CHALLENGING TIMES

At a time of a myriad of challenges facing the oil and gas industry, one of the biggest developments in 2016 is the Court of Queen's Bench decision in Redwater Energy Corporation (Re) (Re Redwater).1 Adding to an already difficult cycle for producers, Re Redwater enables receivers and trustees to renounce any interest in real property (i.e. insolvent estates' uneconomic wells and facilities) and avoid the associated abandonment and reclamation (A&R) obligations. The Alberta Energy Regulator (AER) is left unable to enforce its regulatory scheme or require security deposits in such instances.

BACKGROUND

The case arose out of the insolvency proceedings of Redwater Energy Corporation (Redwater), a publicly-listed junior oil and gas company.
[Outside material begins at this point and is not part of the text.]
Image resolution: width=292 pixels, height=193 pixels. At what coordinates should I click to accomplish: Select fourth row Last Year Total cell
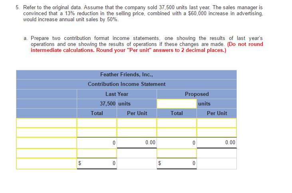click(97, 153)
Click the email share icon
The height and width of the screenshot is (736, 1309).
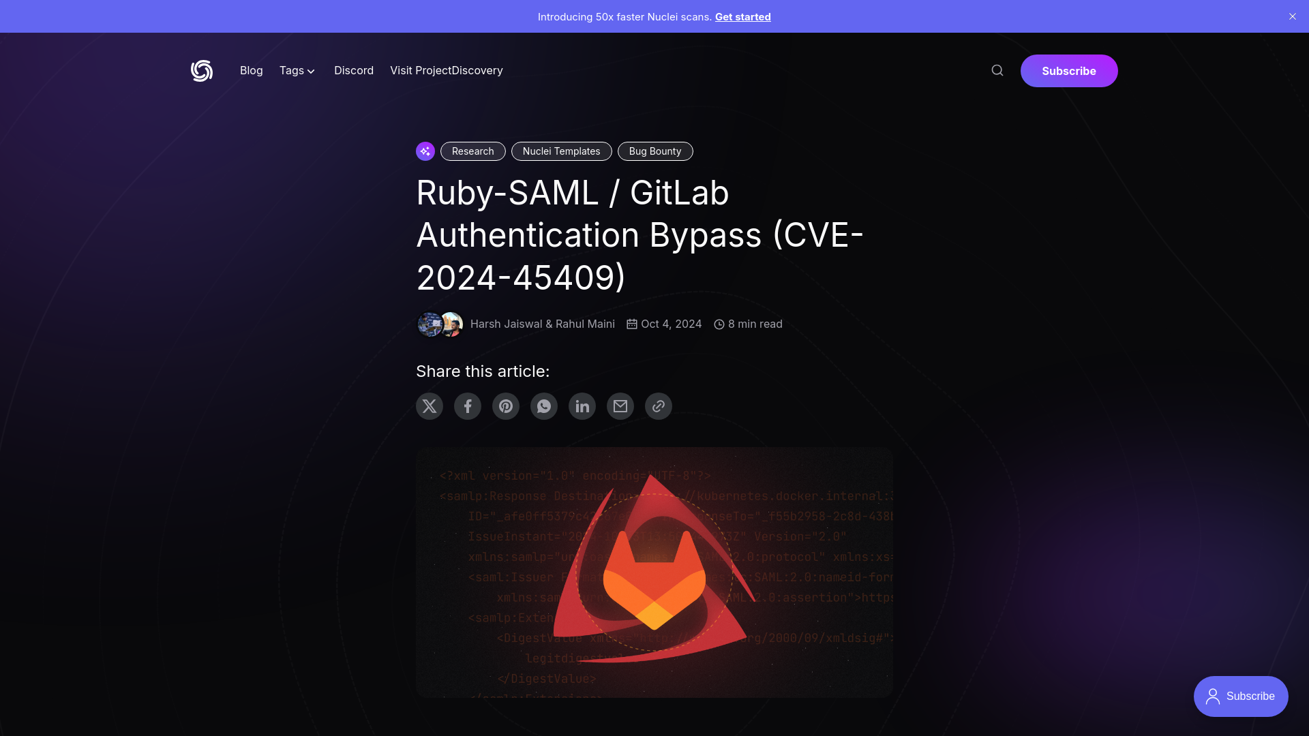[x=620, y=405]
Redwater had credit facilities with the Alberta Treasury Branches (ATB) and owed ATB about five million dollars at the commencement of insolvency proceedings in May of 2015. Grant Thornton Limited was appointed receiver and eventual trustee in bankruptcy for the estate of Redwater (the Receiver).

Following its appointment, the Receiver assessed the economic marketability of Redwater's wells, facilities and pipelines, and renounced any interest in the majority of the assets (the Renounced Assets), pursuant to section 14.06 of the Bankruptcy and Insolvency Act (BIA).2 The Renounced Assets were non-producing and had substantial liabilities related to A&R that outweighed any value associated with them. Section 14.06 is a somewhat awkwardly worded provision in the BIA that allows trustees and receivers to renounce any interest in real property where environmental liability exists.3 The Receiver advised the AER that it or the estate of Redwater had no further obligations pertaining to the Renounced Assets.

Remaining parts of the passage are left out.